Gary Bottriell was appointed a non-legal member of the Upper Tribunal Tax and Chancery Chamber in June 2013.
I am a Chartered Financial Planner and Managing Partner of Bottriell Adams LLP, a boutique private client wealth management firm in Wimborne Minster I established in 2004. I had previously held employed positions advising the public since 1986 – before the advent of regulation of the financial services sector.
I have always taken a keen interest in promoting professional standards in financial services and have held various roles for the Chartered Insurance Institute, my professional body. Starting in 1994 as an assistant examiner, I worked though senior examiner roles, deputy chair of the examiners’ committee and finally a member of the professional standards committee of the Institute until standing down through rotation in 2022.
I am a member of the Board of the trade association for the sector, The Personal Investment Management and Financial Advice Association (PIMFA). My role is to emphasise the needs of smaller financial advice firms that face the public, and who are mostly firms that find the demands of a regulator more used to supervising the conduct of massive organisations particularly challenging.

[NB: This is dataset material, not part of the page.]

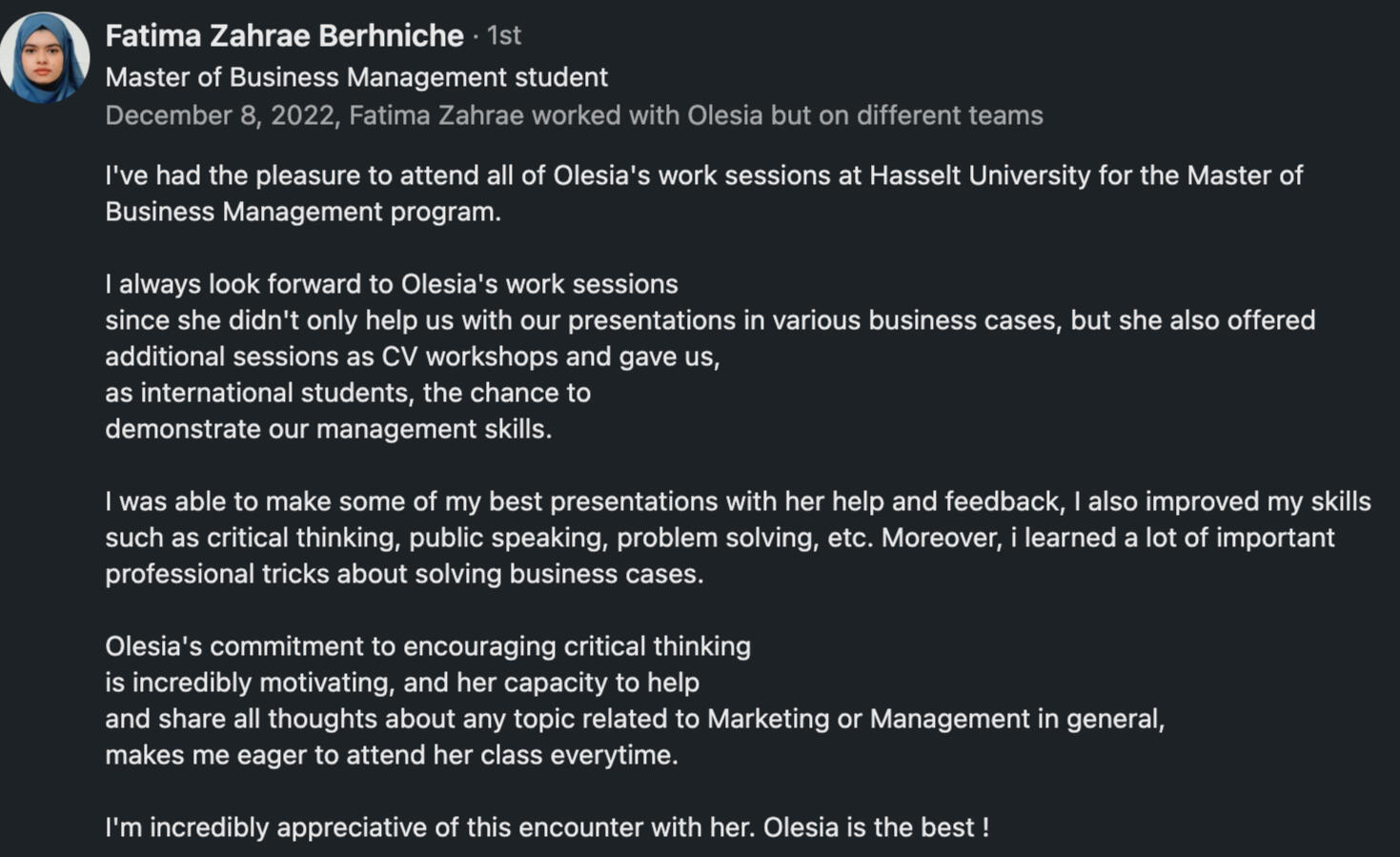Click the December 8, 2022 relationship line

point(573,115)
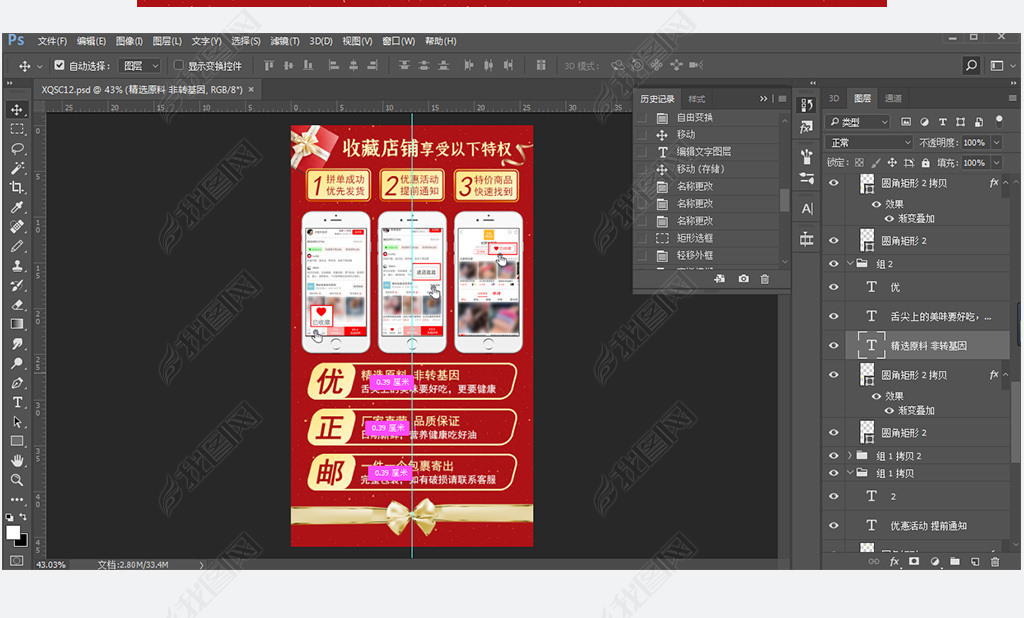Click the search icon in options bar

Between 2006 and 2013, I was a member of the Regulatory Decisions Committee (RDC), the statutory independent decision maker of the FCA, and was involved in making over 150 decisions against all kinds of financial firms and individuals. These decisions involved removal of permissions, prohibition of individuals, and fines ranging from £200 to £60 million. This period spanned the financial crisis of the late 2000s when all sorts of challenging, and very interesting, issues arose.
Ready to Apply for the Role
The Upper Tribunal is, unusually, the entry venue for references against decisions of the financial regulators (FCA/PRA/TPR) and therefore is technical, covers a very broad range of activities, and most commonly involves the conduct and state of mind of people acting in those regulated entities. All the decisions I made on behalf of the regulator were capable of being referred to the Tribunal and many were. My thirty-year experience at the customer interface through the whole evolution of the regulation of the sector, my involvement with establishing professional qualifications and standards of those active in the sector, and insights into the working of the sector’s regulators, equipped me with the technical background and appreciation of how people behave, and the standards required, in order to make decisions on matters referred to the public judicial system. This lived experience is fundamentally important and is why specialist jurisdictions rely on the non-legal members to provide the context for the permanent judges.
A sense of public duty, and fairness to the applicants, is the primary reason. If a regulated firm or individual feels the regulator has made a bad decision, they deserve to be sure that the determination of the matter is entrusted to people who both understand the law, and the real-world context of the alleged offending behaviour.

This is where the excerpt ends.